Alright…You Picked It! And this one wasn’t ever really that close. There was a lot of back and forth between Johnny Cash and Janis Joplin, but once Janis pulled ahead there was no stopping her. The winner was Janis Joplin’s 1971 album ‘Pearl’ which is one I do have in my collection. Here are the results.
- Janis Joplin – ‘Pearl’ – 9 votes
- Johnny Cash – ‘American IV: The Man Comes Around’ – 6 votes
- Sly & the Family Stone – ‘There’s a Riot Goin’ On’ – 3 votes
- AC/DC – ‘Dirty Deeds Done Dirty Cheap’ – 2 votes
- Crobot – ‘Feel This’ – Sadly, 0 votes
Thanks to all for participating. The August choices will be up on Saturday!
JANIS JOPLIN – ‘PEARL’:
Janis Joplin died on October 4, 1970 of a heroin overdose at the tender age of 27 like so many musicians and actors before her. Janis had been recording her new album at the time of her death as they had started back in July and had recorded up to her death. Four months after her death, the album was released on January 11, 1971. It would go on to hold the #1 spot on Billboard 9 weeks and has been certified quadruple platinum. Not a bad way to go out.
The album is the first one recorded with her final touring unit called Full Tilt Boogie Band and it consisted of some great musicians including Richard Bell on piano, Ken Pearson on Hammond Organ, John Till on guitar, Brad Campbell on bass and Clark Pierson on drums. It also had a pretty famous guest on one song, the one and only Bobby Womack played acoustic on “Trust Me” which is a song he wrote. The album was mostly covers, but did have a couple songs penned by Janis. The album was much more polished and refined then some of her previous works thanks to producer Paul Rothchild who brought his expertise he gained from working with the Doors.
My album cover is pretty old and pretty beat up, but man does the vinyl sound sweet. Amazingly clear. It is a Pitman Pressing from 1971 and not very rare or sought after. You could easily pick this one up for $1-$5 especially if it is in as bad a shape as mine. My inner sleeve is interesting. It has little articles about a lot of bands at the time including Chicago, Paul Simon and Carlos Santa to name a few. Not sure if this was originally in it or not, but a cool piece of history in my opinion. Alright, let us get to the music, shall we.

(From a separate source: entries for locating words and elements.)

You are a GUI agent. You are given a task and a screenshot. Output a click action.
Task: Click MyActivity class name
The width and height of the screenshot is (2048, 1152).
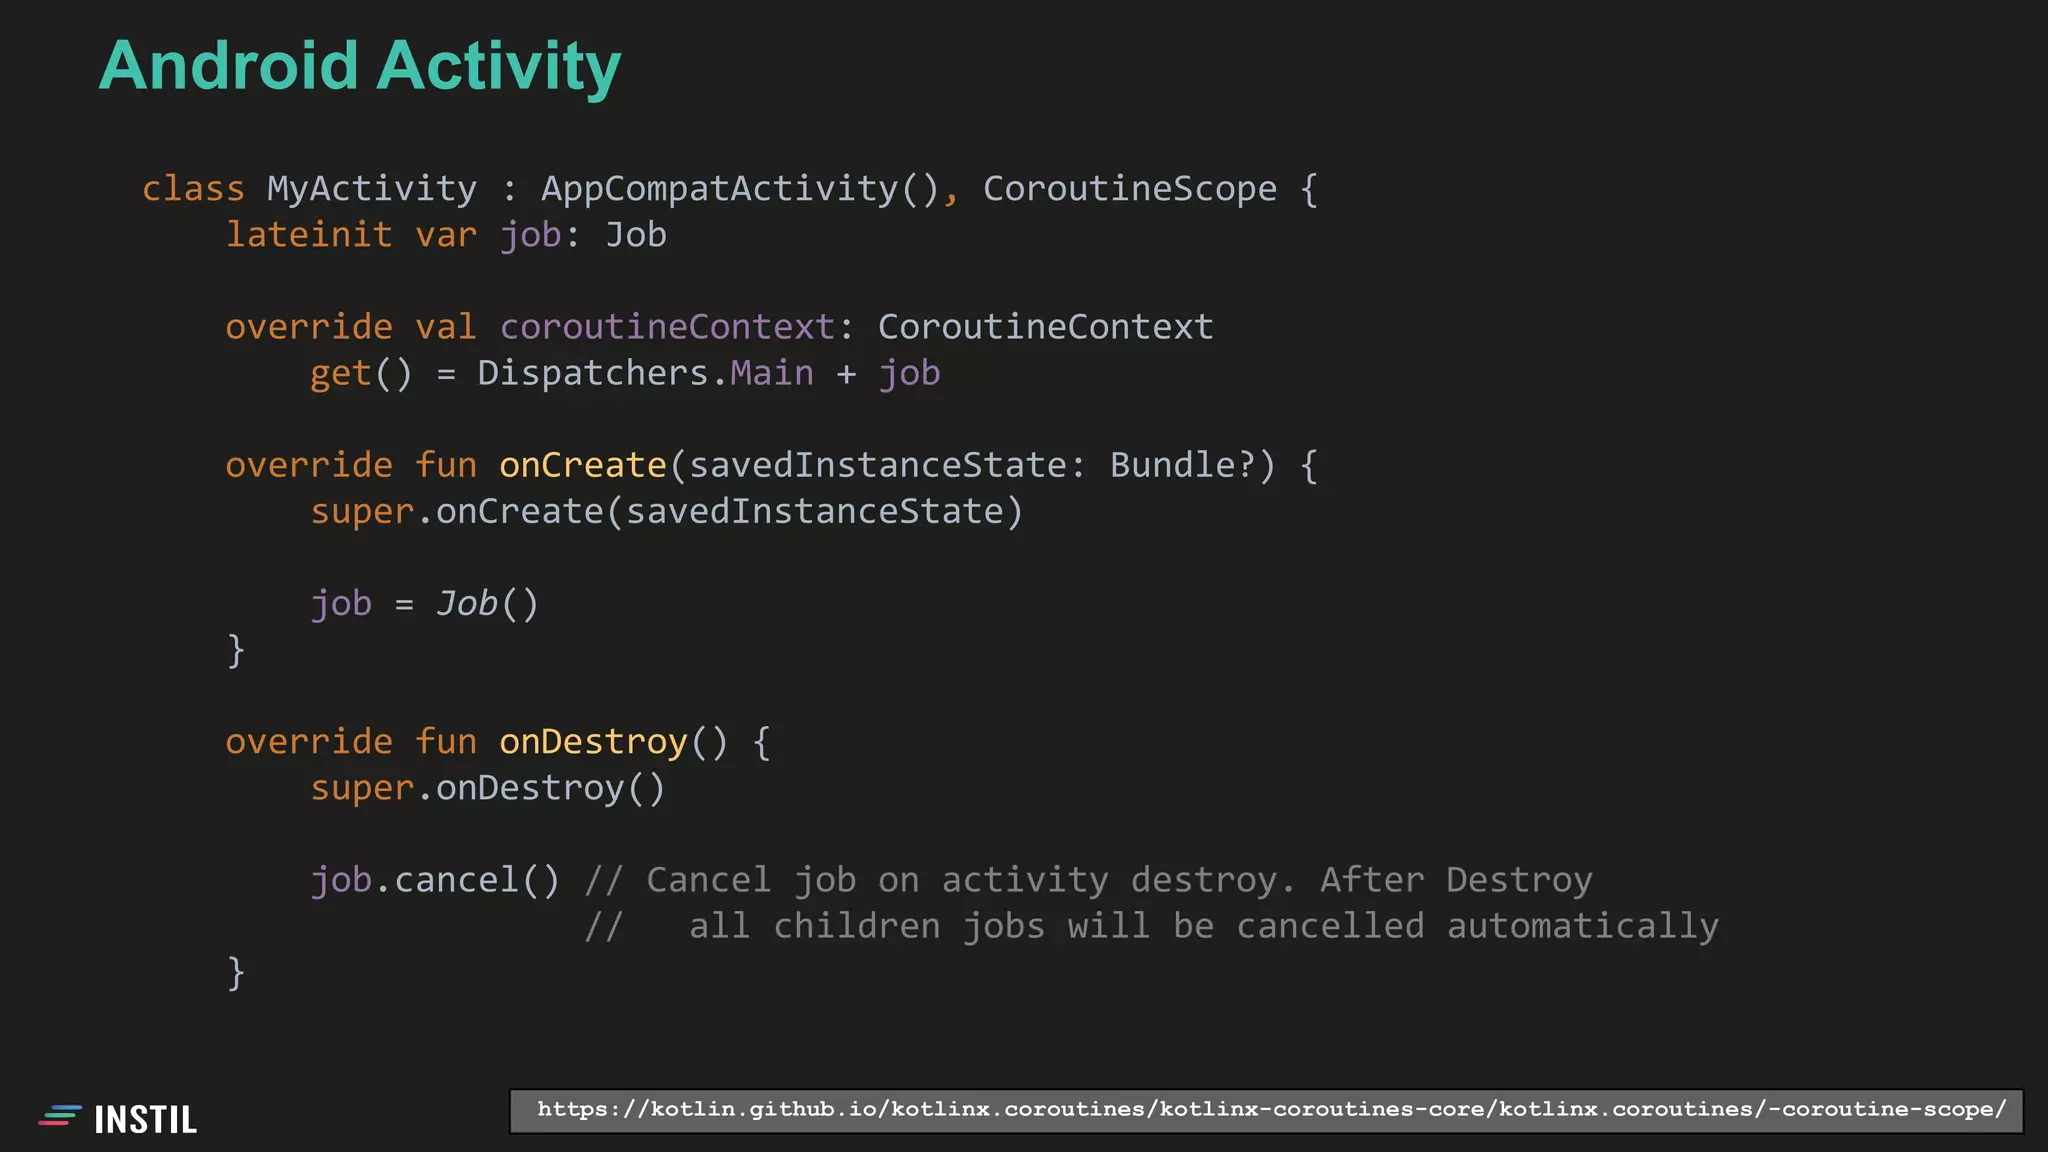click(372, 188)
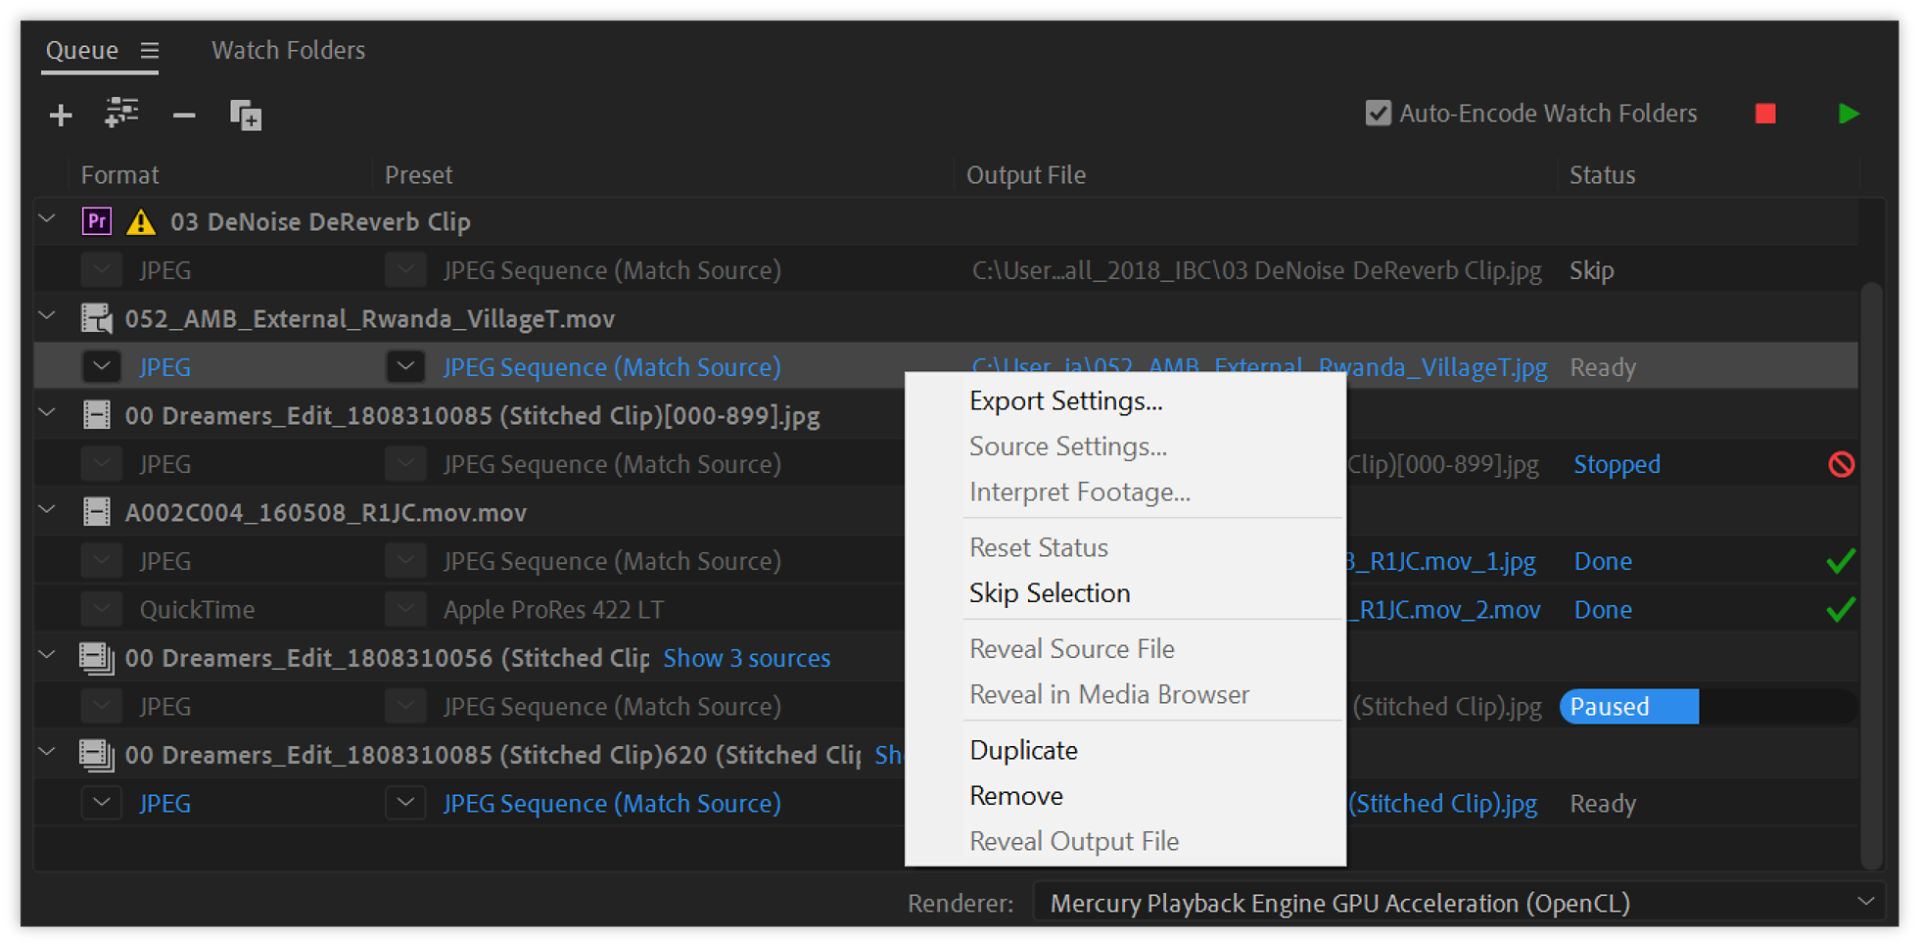Open the Queue panel hamburger menu

(150, 48)

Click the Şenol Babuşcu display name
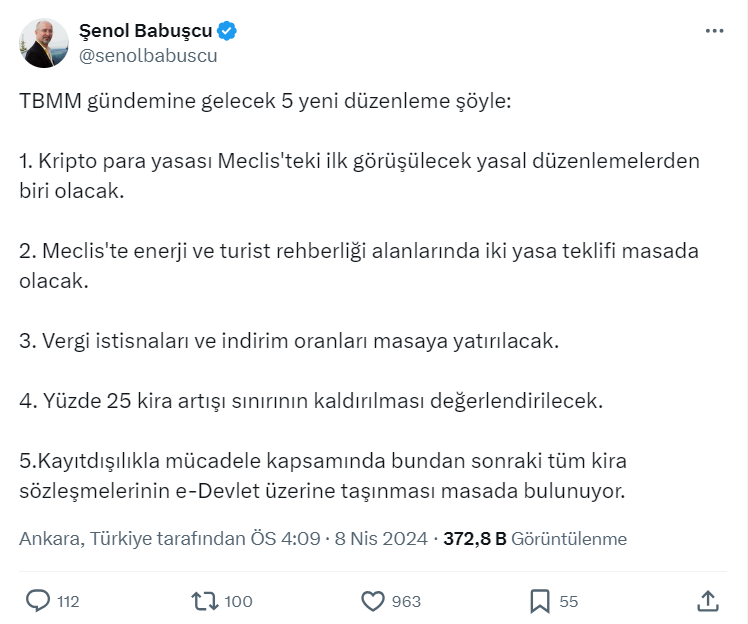tap(144, 32)
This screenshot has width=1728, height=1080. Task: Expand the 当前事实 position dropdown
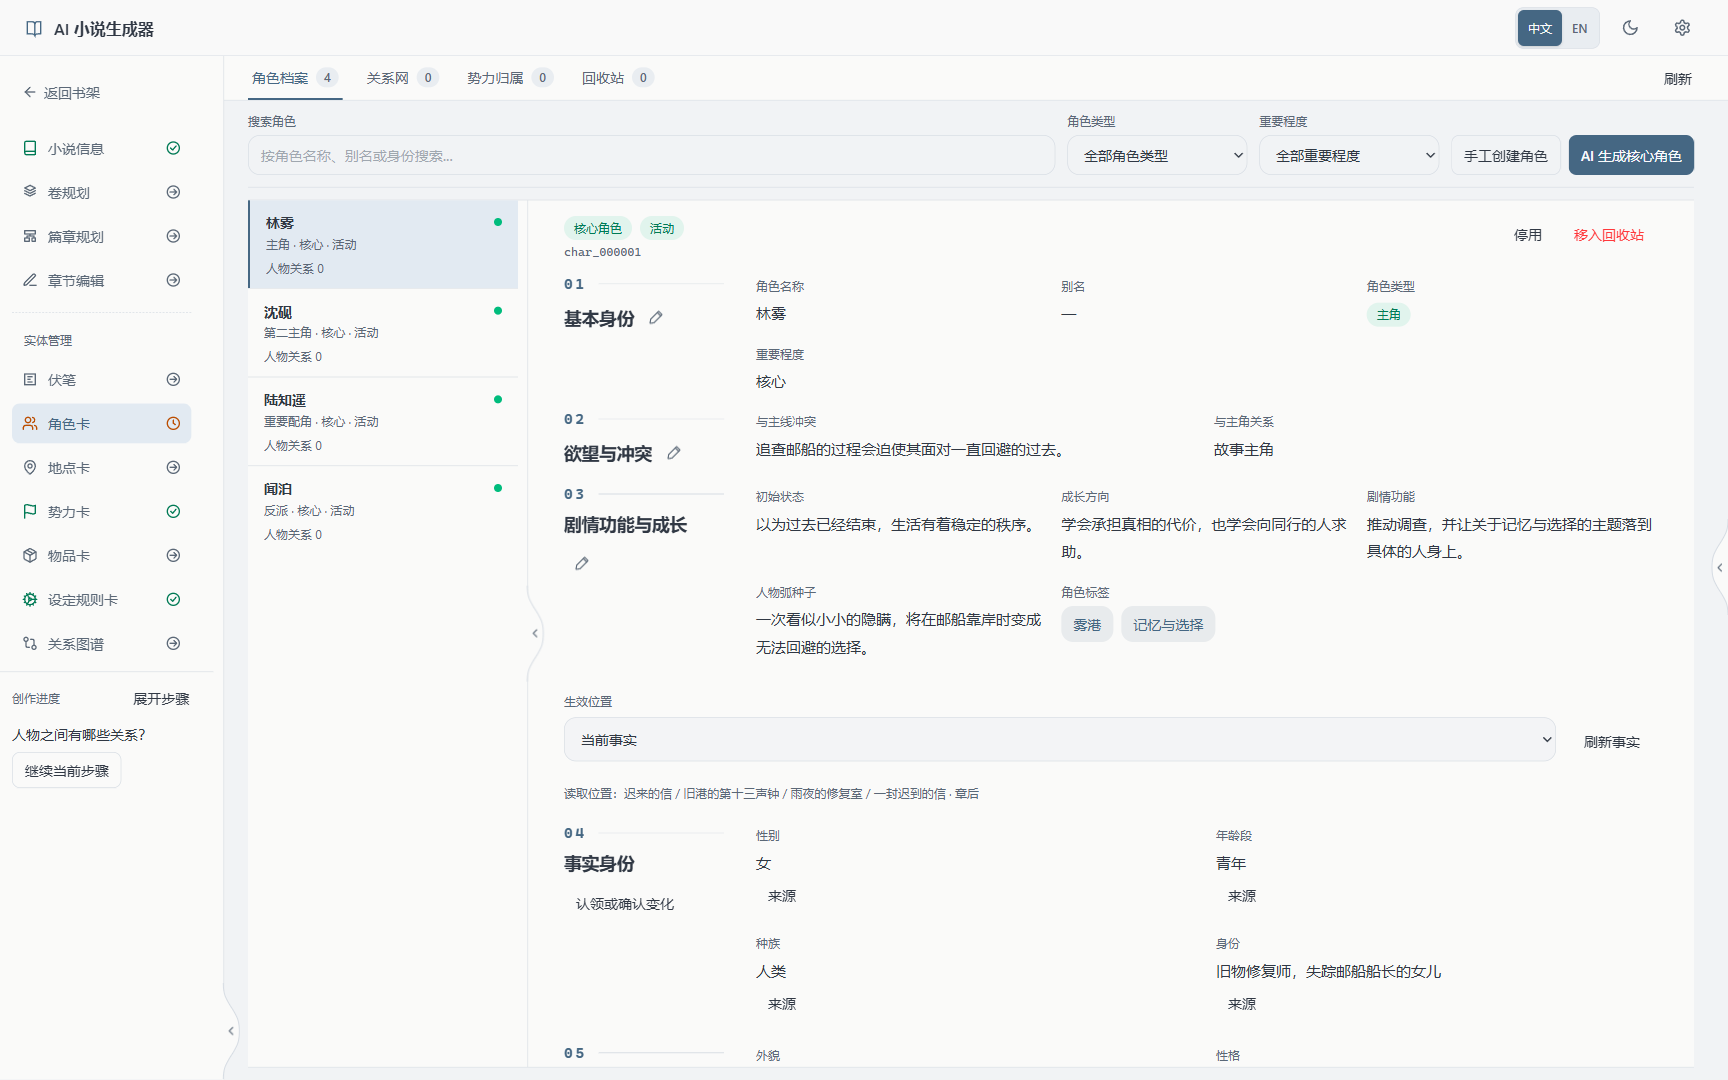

“Move Over” is the only song on the album that was written by only Janis Joplin. She sounds so confident and powerful. The music is abundant and sounds perfect. The Hammond makes the song sound so full and the guitar picking is first rate. The bass line is the driving force and all wrapped in a nice bow with Janis. It’s bluesy sound and rocking beats are a superb combo.
It starts with a scream from Janis and then “Cry Baby” comes in all sultry and seductive. They take this Garnett Mimms cover and make it their own in the only way Janis knows how to do it. Her raw power and gritty vocals give the song so much character and you can’t help but get sucked in. When she sings, she doesn’t hold back and when she needs to pull back, she does it with ease. The chorus is super charged and when you have the piano and Hammond going toe to toe with her vocals it is almost magical.
“A Woman Left Lonely” is a ballad and is a little lackluster to start but when Janis starts to feel those lyrics and her range goes up, so does the enjoyment. What is great about the song is the playing, you can hear every instrument crystal clear so there is a lot of enjoyment in the playing.
The funkiness of “Half Moon” is evident right out of the gate and such a great groove. Just sit back, take it all in and enjoy every note she sings and every note the Full Tilt Boogie Band play because the sure do boogie on this one.
“Buried Alive in the Blues” is a total blessed place to be. This instrumental had been recorded but Janis died before any vocals could be added so they kept it as is and no offense, it is pure joyous bliss as an instrumental. The Full Tilt Boogie Band is simply amazing. All instruments shine and they compliment each other so well. Turn this one up to 10 and maybe play it a few times so you can take it all in. Brilliant!!
“My Baby” opens side 2 as grand as “Move Over” did side 1. The rocking, blues track sees Janis dig deep and she just soars with those choruses with some great backing vocals added in for texture. A great country sounding solo adds more flavor to an already full palette.
Then we get the splendid “Me and Bobby McGee” which is the Kris Kristofferson penned track with Fred Foster. Janis owns this songs. Her gritty rawness is perfect for this song. She breathes such life in to the song. She is feeling those lyrics. There is a swagger to her vocal performance as her confidence grows with each verse. The energy builds and her vocal power matches it step for step. The Hammond is also a star of the song as it holds its own next to her as it won’t let you forget its there. The instrumental break towards the end is pure sweetness.
The last song she ever recorded was “Mercedes Benz” which she wrote with Bob Neuwirth and Michael McClure. It is a raw and rough a cappella that is quite a humorous commentary on consumerism. She let’s it all hang it to bare and her nakedness.
Next is Bobby Womack’s “Trust Me” and is another of her shining moments on the album. Bobby joins in on the acoustic guitar, but it is Janis that is the star. She has mastered her voice as she fixes her tone for the mood as she can be soft and pretty and raw and ugly but all with such a sweet sound. Her grittiness is her bread & butter. The song was made for her.
Finally we get the last song with “Get It While You Can” which is another sultry bluesy song which gives you more of what you love about her and the Full Tilt Boogie Band. The guitar playing and bass are simply stellar and I love how they always have the Hammond backing Janis as the two are the perfect deadly duo as they slay it every time. It is more of a reminder of her greatness that was taken from us way too soon.
I don’t think I need to add much to this totally brilliant and stellar album. It is an amazing album for her to go out on and a sad reminder of the greatness that was still left in the tank if she had survived. What could we have seen from her. There is no beating around the bush here, nope. My Overall Score is a 5.0 out of 5.0 Stars as whenever I listen to this, there is no skipping right through…no sir. It is front to back joyfulness and since it goes by so fast, it usually gets played multiple times in a row as I don’t want to miss anything. And that is all I need to say. Thanks for picking this one.